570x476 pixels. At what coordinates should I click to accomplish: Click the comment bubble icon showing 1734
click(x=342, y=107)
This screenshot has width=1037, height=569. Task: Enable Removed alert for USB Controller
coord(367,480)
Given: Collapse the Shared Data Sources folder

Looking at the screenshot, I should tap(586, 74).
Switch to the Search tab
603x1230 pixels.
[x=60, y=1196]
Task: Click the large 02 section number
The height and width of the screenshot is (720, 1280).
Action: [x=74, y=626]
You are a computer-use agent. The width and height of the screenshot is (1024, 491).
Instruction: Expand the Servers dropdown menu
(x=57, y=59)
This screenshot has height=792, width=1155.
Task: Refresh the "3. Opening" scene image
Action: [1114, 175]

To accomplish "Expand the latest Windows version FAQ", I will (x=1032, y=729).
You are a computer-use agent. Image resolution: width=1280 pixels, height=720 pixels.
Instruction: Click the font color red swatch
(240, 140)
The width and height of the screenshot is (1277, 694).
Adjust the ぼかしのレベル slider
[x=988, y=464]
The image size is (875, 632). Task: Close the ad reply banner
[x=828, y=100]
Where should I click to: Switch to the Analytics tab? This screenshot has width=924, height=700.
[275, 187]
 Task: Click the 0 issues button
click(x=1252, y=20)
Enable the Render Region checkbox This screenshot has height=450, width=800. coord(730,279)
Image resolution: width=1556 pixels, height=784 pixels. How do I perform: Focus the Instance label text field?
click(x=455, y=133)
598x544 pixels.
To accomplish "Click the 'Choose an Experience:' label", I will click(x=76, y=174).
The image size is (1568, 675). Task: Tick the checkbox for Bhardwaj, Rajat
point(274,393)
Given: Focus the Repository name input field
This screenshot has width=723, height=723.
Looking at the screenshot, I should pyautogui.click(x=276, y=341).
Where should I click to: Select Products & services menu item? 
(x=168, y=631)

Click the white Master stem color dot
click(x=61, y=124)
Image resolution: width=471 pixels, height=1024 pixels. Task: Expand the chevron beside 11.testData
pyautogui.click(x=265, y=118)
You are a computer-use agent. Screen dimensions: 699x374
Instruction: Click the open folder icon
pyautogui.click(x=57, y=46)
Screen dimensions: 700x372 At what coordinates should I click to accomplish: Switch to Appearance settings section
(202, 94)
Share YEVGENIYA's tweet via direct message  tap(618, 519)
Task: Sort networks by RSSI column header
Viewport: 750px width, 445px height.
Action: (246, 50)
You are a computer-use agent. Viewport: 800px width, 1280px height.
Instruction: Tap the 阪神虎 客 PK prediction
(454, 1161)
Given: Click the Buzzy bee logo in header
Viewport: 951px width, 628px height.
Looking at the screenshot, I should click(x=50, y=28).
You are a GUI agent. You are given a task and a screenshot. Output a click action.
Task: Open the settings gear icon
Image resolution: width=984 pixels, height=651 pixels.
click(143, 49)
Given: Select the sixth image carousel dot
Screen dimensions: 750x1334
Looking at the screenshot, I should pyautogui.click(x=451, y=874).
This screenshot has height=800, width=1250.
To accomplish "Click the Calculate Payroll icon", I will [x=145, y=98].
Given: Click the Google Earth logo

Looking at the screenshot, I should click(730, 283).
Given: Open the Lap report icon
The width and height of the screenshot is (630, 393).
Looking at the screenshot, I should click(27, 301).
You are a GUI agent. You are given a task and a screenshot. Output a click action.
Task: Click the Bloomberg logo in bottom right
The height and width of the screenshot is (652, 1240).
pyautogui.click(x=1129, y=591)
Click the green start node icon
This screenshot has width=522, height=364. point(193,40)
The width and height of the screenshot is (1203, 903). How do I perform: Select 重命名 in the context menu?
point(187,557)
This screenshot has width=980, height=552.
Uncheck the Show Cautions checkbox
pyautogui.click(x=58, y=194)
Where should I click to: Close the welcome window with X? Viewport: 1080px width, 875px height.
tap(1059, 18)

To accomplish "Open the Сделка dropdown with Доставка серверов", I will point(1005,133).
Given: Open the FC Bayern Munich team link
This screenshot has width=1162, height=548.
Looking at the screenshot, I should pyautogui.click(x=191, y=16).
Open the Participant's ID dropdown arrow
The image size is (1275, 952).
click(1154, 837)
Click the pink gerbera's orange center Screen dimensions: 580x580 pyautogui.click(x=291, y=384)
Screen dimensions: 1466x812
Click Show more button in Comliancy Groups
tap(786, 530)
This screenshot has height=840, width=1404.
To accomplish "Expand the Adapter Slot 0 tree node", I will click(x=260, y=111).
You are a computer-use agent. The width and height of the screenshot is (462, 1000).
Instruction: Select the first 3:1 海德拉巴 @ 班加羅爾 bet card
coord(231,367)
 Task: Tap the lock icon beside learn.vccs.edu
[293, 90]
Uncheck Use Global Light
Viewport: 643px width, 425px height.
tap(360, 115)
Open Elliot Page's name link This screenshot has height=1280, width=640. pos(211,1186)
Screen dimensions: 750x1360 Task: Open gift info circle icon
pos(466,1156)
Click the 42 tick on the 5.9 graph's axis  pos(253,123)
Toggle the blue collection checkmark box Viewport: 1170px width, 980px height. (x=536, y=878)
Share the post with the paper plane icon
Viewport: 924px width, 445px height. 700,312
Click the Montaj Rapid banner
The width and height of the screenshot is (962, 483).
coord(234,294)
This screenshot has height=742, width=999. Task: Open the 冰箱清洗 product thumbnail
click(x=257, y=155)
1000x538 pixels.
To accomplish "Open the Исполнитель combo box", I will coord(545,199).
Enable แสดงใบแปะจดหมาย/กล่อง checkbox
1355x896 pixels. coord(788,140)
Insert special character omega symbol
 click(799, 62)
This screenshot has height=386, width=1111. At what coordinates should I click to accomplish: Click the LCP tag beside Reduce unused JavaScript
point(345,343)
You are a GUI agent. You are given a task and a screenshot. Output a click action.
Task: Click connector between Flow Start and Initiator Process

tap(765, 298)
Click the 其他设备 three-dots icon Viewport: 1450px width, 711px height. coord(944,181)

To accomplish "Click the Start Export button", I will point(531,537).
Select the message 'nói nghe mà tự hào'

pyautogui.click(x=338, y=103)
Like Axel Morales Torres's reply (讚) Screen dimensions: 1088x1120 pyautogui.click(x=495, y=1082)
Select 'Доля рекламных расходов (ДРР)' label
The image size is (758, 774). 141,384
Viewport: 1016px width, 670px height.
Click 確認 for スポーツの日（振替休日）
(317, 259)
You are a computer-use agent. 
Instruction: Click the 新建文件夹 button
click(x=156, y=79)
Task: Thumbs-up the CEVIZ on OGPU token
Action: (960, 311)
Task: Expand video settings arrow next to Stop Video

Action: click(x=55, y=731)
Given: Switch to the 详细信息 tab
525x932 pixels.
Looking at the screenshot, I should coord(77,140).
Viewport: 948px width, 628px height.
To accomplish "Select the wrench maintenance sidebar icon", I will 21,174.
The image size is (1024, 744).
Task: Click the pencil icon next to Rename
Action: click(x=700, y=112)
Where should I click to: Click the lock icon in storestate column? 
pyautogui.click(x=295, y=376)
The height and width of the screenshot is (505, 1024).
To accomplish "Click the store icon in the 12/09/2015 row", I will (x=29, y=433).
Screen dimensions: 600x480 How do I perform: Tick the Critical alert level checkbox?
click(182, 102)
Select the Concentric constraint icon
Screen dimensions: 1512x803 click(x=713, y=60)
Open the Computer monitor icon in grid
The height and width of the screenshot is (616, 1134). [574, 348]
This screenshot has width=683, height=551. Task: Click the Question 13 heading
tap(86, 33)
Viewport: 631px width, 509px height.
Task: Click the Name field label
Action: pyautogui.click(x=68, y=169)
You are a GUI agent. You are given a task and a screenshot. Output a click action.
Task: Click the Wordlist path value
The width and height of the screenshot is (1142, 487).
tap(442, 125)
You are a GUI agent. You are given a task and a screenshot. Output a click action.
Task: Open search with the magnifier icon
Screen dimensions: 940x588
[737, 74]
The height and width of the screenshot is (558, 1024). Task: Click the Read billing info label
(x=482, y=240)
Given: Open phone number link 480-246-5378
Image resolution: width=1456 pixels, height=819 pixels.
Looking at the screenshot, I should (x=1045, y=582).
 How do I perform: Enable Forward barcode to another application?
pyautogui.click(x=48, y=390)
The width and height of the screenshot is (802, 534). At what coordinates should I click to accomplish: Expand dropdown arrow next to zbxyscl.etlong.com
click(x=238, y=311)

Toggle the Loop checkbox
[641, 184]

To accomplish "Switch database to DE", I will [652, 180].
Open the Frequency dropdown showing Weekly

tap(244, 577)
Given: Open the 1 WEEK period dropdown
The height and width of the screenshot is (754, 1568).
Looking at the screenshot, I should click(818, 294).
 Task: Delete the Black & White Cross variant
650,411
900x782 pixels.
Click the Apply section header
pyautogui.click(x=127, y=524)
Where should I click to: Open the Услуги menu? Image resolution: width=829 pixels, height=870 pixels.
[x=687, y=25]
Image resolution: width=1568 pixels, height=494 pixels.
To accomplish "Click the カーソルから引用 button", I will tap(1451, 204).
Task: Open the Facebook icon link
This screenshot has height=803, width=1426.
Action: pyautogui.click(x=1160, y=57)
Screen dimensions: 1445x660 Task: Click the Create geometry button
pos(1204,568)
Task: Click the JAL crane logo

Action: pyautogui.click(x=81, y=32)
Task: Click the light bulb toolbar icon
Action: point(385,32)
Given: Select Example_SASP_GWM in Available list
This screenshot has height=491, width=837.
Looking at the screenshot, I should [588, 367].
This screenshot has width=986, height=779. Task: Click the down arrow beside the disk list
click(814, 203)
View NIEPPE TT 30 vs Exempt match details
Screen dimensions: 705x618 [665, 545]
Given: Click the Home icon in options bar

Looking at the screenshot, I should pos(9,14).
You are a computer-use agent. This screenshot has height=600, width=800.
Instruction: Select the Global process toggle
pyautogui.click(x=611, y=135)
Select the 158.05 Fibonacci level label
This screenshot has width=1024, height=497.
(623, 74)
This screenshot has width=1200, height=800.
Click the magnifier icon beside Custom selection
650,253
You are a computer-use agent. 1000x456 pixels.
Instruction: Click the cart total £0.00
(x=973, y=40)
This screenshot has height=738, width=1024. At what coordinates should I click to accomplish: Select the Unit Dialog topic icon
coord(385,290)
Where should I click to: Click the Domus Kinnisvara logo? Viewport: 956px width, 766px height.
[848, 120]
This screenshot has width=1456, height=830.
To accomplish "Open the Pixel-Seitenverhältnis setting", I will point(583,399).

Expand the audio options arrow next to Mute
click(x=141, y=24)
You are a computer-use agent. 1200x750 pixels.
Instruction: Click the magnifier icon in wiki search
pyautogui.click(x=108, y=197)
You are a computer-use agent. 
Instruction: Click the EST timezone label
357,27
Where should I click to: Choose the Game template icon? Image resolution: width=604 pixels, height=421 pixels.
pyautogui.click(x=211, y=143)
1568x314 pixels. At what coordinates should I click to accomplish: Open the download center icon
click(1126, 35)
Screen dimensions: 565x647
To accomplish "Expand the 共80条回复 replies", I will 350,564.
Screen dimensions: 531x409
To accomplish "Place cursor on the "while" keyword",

◆ EXERCISE DETAILS: Check each line above for the word "number", and copy the lines where it appears.

◆ THE ANSWER:
Task: Click the large 02 section number
Given: Open phone number link 480-246-5378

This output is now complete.